I've had a quick search and cant find what I'm after. I know it'll have 05U on the block, but so do the later 32/33/34's!

Is there any definitive guide as to what blocks are better. For example '05U 12345 through to 05U 66666'

Any help appreciated 

Adam


----------



## Adam Kindness (Jun 22, 2002)

Thanks to Callum at CheckPoint


----------



## tarmac terror (Jul 16, 2003)

Wasnt there a thread on here many moons ago which categorically poo-pooed the whole myth that early R32 blocks are 'better' than the rest??

Seems to ring a bell.....

TT


----------



## Adam Kindness (Jun 22, 2002)

I've done a bit or searching.... some comments from folk that build engines seem to suggest there is truth or some truth as least in the early is better cast/stronger... as well as some comments on wall thickness

There is also the thought that an older block will be better due to it being more 'used'...


----------



## AlexH (Aug 17, 2008)

adam if you want a good strong block you will be better going for a RRR block, mark at MGT knows alot about this and he knows for sure that the RRR blocks were made for motorsport reasons and are alot stronger/thicker than the 24u or 05u blocks
im sure that gtart have just built a 24u block for there race car


----------



## Adam Kindness (Jun 22, 2002)

LOL

I know what I would like.... and I know the GT (RRR) blocks are good. I also know how much they cost.
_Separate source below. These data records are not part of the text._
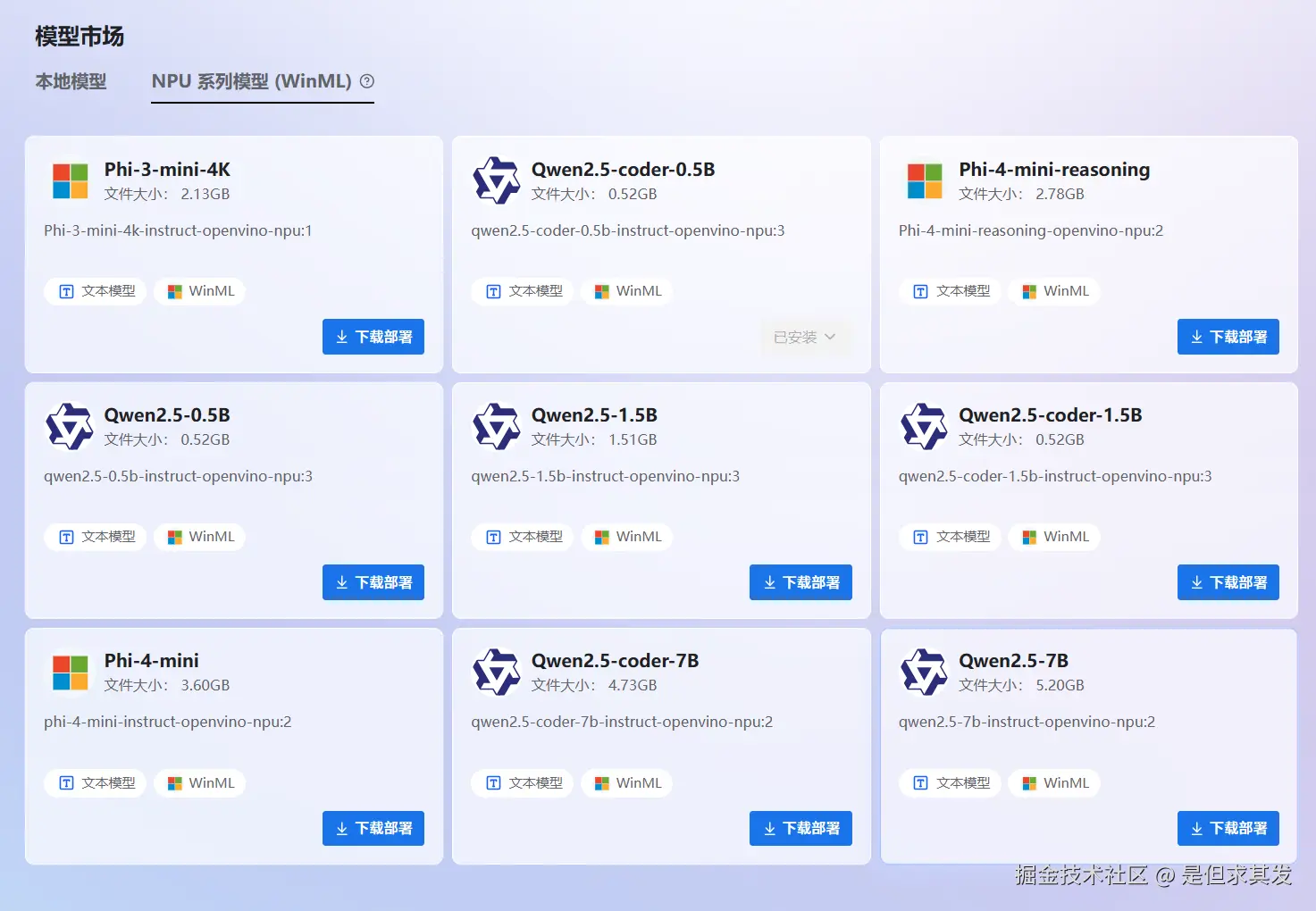The width and height of the screenshot is (1316, 911).
Task: Switch to the NPU 系列模型 (WinML) tab
Action: pos(252,81)

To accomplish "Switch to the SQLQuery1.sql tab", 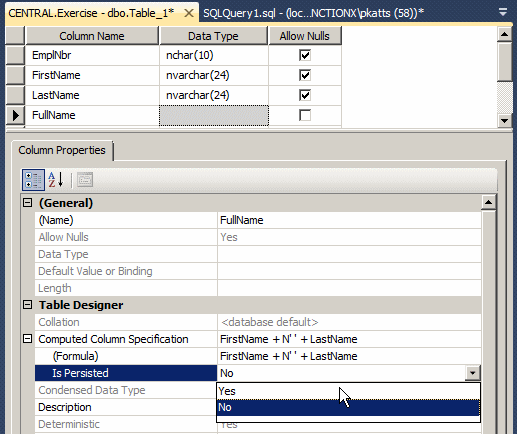I will (x=313, y=13).

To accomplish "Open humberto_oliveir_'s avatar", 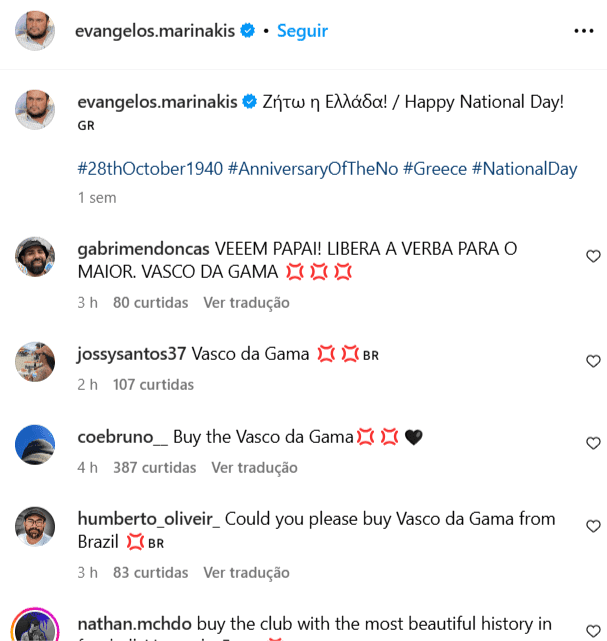I will (x=35, y=526).
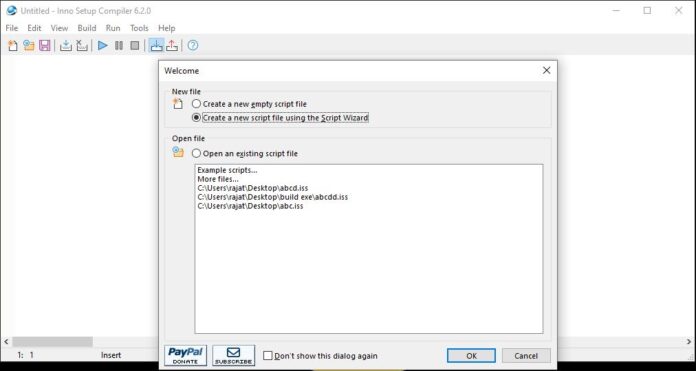
Task: Open the Tools menu
Action: [x=139, y=28]
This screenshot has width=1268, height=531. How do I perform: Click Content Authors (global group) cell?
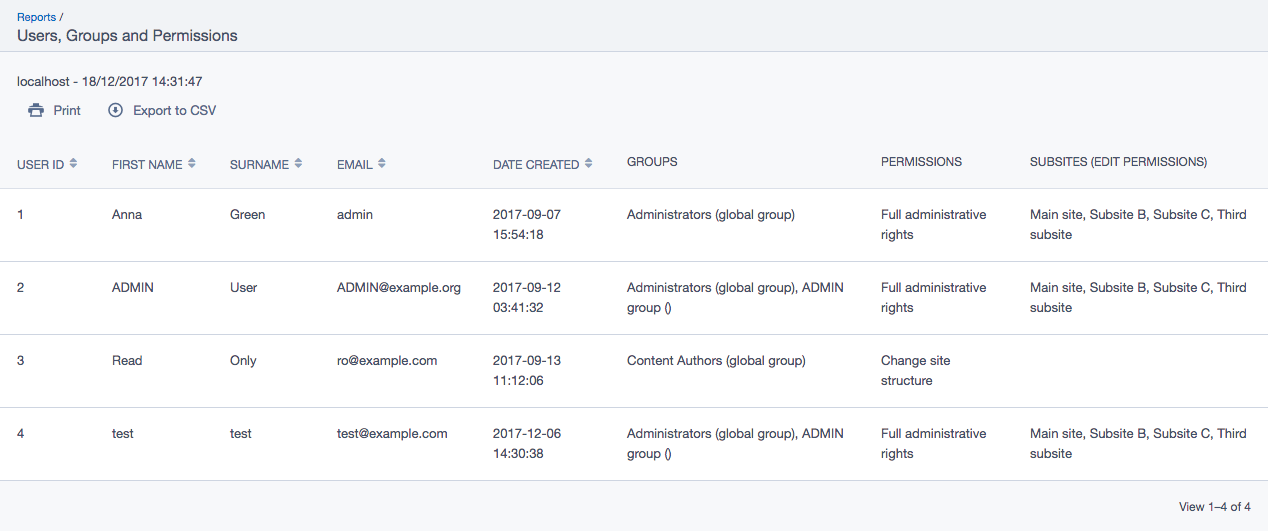715,361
This is a hobby, not a proffesion :S

We arent really pushing the boundries either... 600bhp last year, and fuel dependant around the same in 2011.


----------



## Cantoona (Nov 4, 2010)

Can someone help me identify the block.. What model it could be? 
There is 24U on the cast but the stamped numbers really confuses what that means. There is stamped RB26 078487A r


----------



## ANDY H (Mar 17, 2005)

If it has 24u cast on it it's a thicker n1 block!


----------



## TABZ (Apr 30, 2003)

I'm using a 32 block on my 33.


----------